Percebam. Abrimos mão da liderança continental dentro do sistema iniciado com o Mercosul, passando pela Unasul e a Celac, possibilidades essas que contavam com uma arquitetura financeira própria – o Banco do Sul – e uma mentalidade anti-imperialista na Escola de Defesa Sul-Americana, então sediada no Equador. Estas capacidades, se bem desenvolvidas, além de integrar as cadeias de valor e indústrias estratégicas – como os clusters de óleo e gás, indústria pesada, engenharia naval e segurança, defesa e material bélico – poderiam gerar condições de barganha e negociação para uma Zona de fato desmilitarizada no Atlântico Sul e compras de envergadura, com transferência de tecnologia embarcada, vindas de países produtores da indústria da defesa altamente avançada, como Rússia, China e Irã.
O vice-presidente Hamilton Mourão – general de quatro estrelas e supostamente operacional – afirma com o tom insosso de sempre:
“Na América Latina são poucos os países que [compram material bélico russo], Venezuela e Peru, talvez. Mas a razão principal é a condição do Brasil de parceiro preferencial extra-Otan. Sinceramente, acho difícil. Não vejo nenhuma simpatia dos meios militares brasileiros a qualquer acordo nesse sentido.”
Nossa primeira compra se deu em novembro de 2008, 12 helicópteros de combate russos.

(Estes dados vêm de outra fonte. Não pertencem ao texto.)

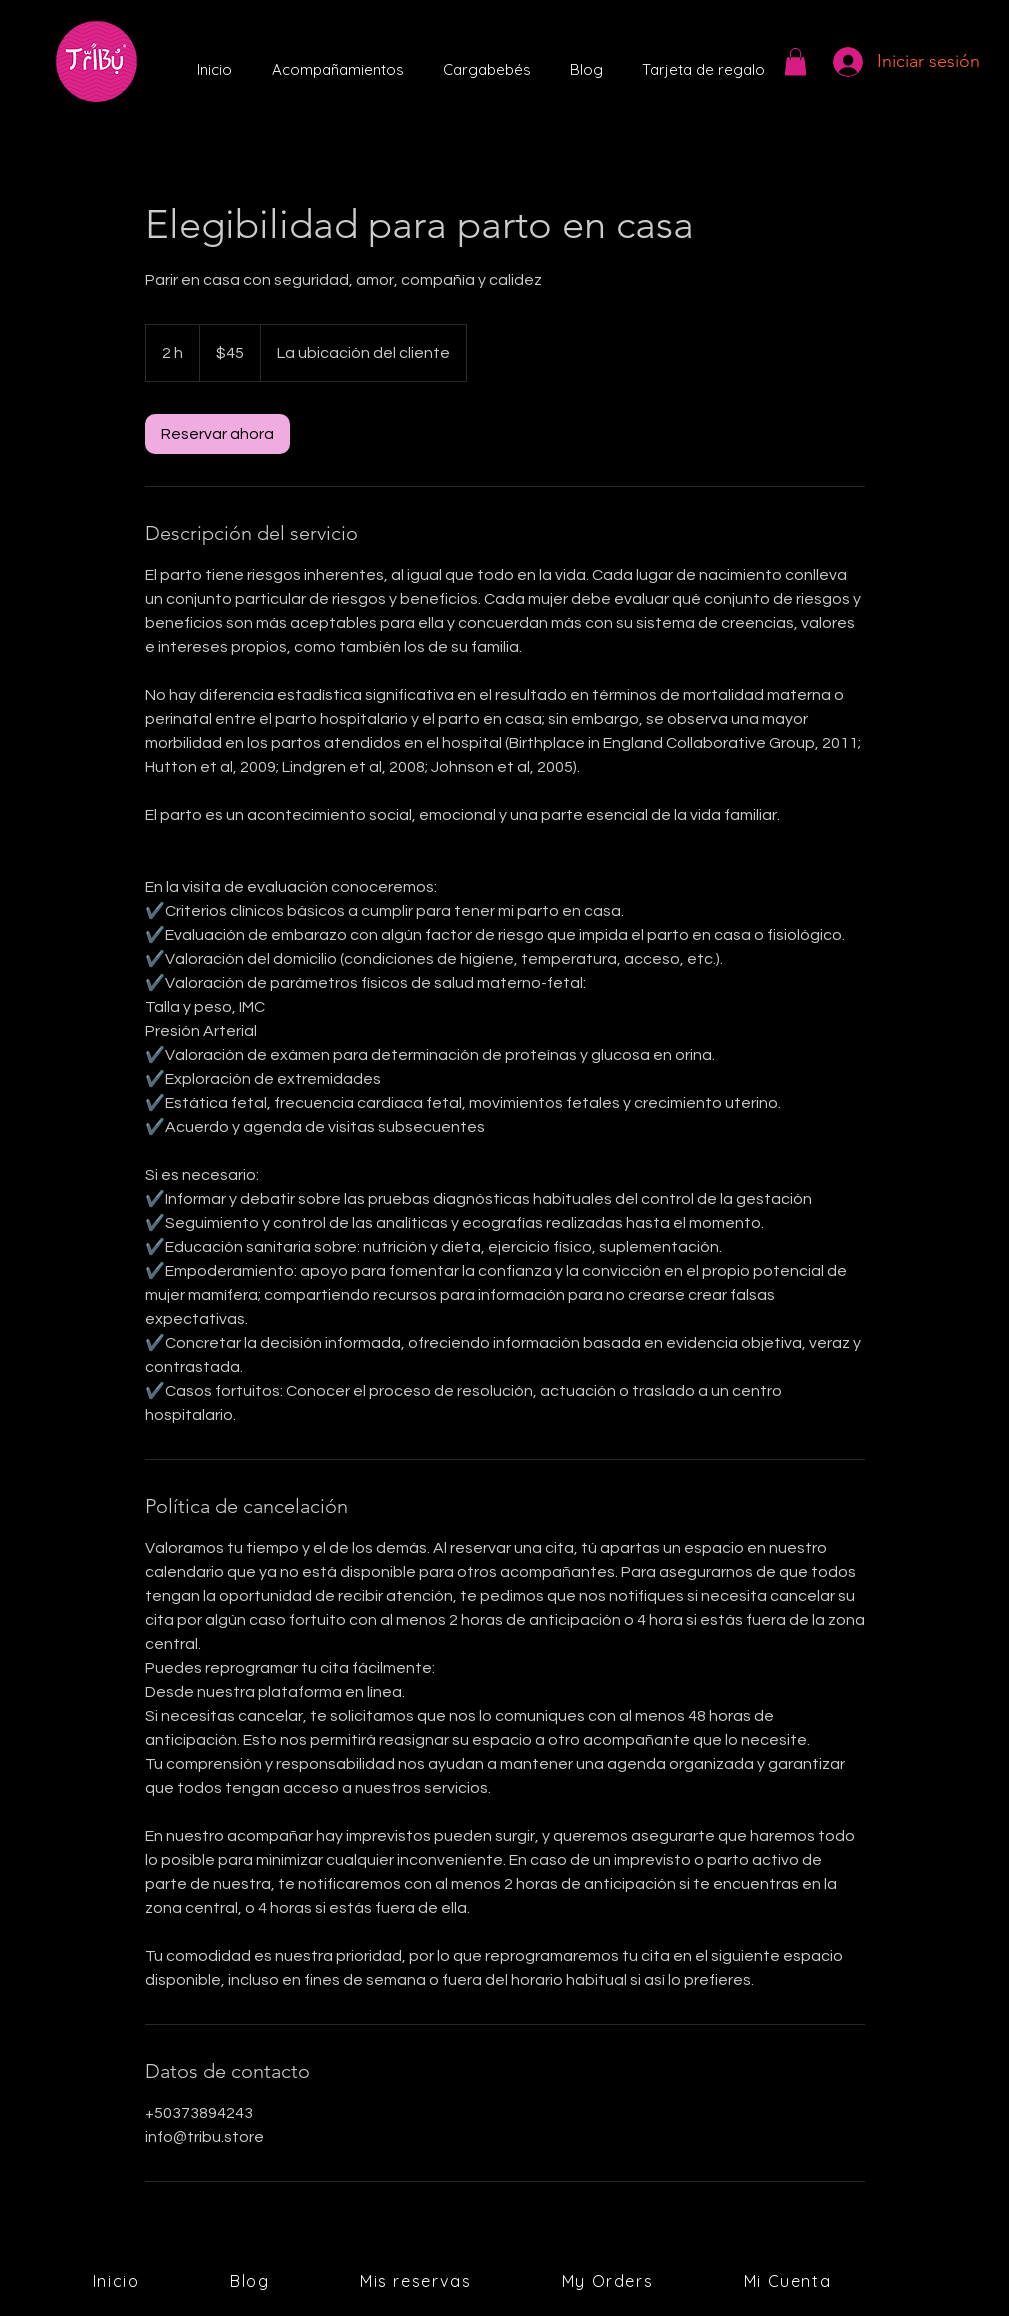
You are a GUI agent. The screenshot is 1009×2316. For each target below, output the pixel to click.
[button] (795, 61)
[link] (217, 434)
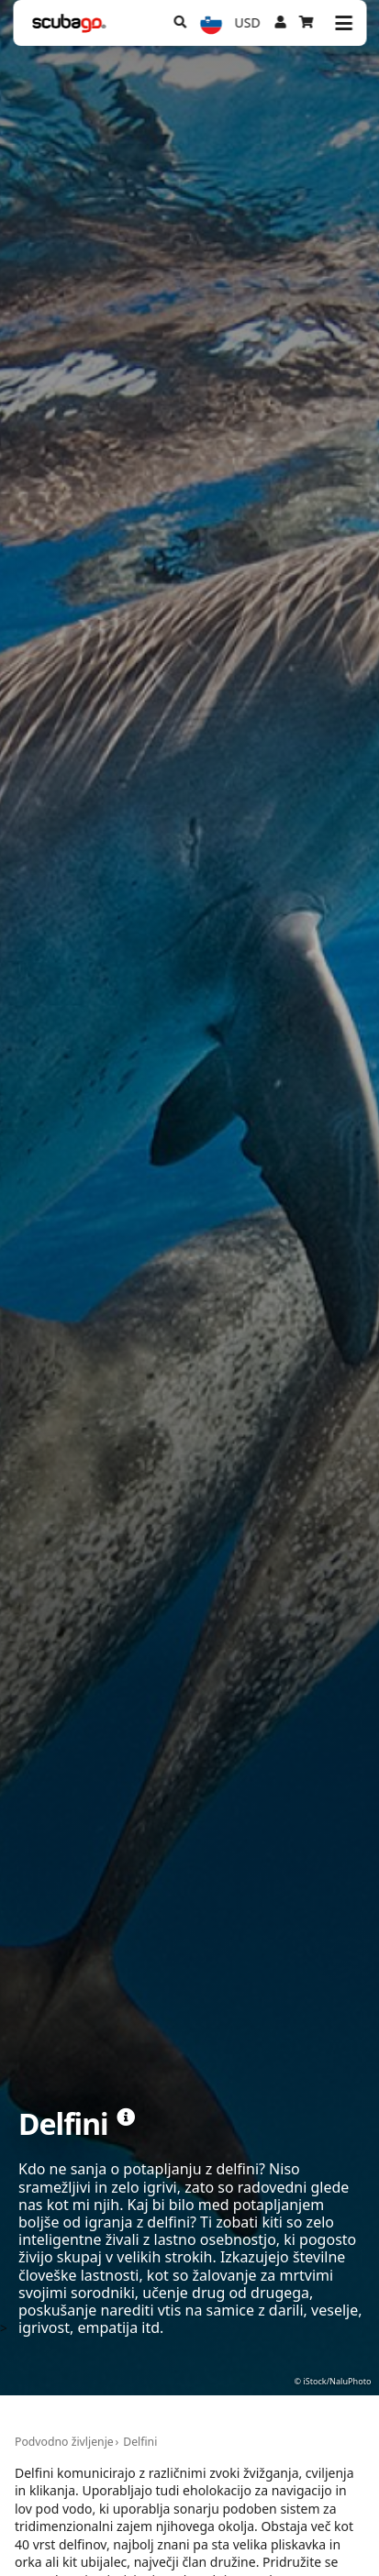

Poderíamos ter comprado baterias antiaéreas russas, justamente as que melhor responderiam a caças desta mesma origem. As negociações começaram em 2009 e, ainda em 2013, se arrastavam. Ao mesmo tempo, o Partido Democrata tenta reverter o status do Brasil de “prioritário”, além da Aliança do Atlântico Norte. Tal “promoção” foi feita por Trump em julho de 2019, fruto possivelmente do servilismo diplomático do país com Ernesto Araújo como chanceler e Olavo de Carvalho no papel de ideólogo.
Um erro duplo
Infelizmente, os dois movimentos acima são erros crassos na política externa brasileira. No conflito do espaço pós-soviético, o Brasil não entra para aprimorar saídas diplomáticas, mas como arroz de festa em um discurso patético que só serve para constranger minorias e animar as piores franjas dos eleitorados dos países envolvidos. Na temática de segurança e defesa, ao ser um aliado prioritário extra-OTAN, perdemos espaço de manobra e deixamos de criar um polo de poder Sul-Sul, a partir da América Latina.
A estupidez é de manual. Ao retomar o “realismo regional”, o desgoverno vê rivais em países vizinhos e “amigos” na superpotência e seus vassalos. Repete-se, assim, o pior do colonialismo interno, de uma mediocridade intelectual tão rebaixada quanto às palestras de “geopolítica racialmente determinista”, que o vice-presidente costumava proferir quando estava na campanha de desestabilização do governo reeleito, em 2014.
A política também é a arte de ver a floresta e não os galhos das árvores que estejam mais evidentes. Mas no caso de Bolsonaro e sua trupe é quase impossível. É como a sentença do Barão de Itararé: “De onde menos se espera, é de onde não sai nada mesmo!”.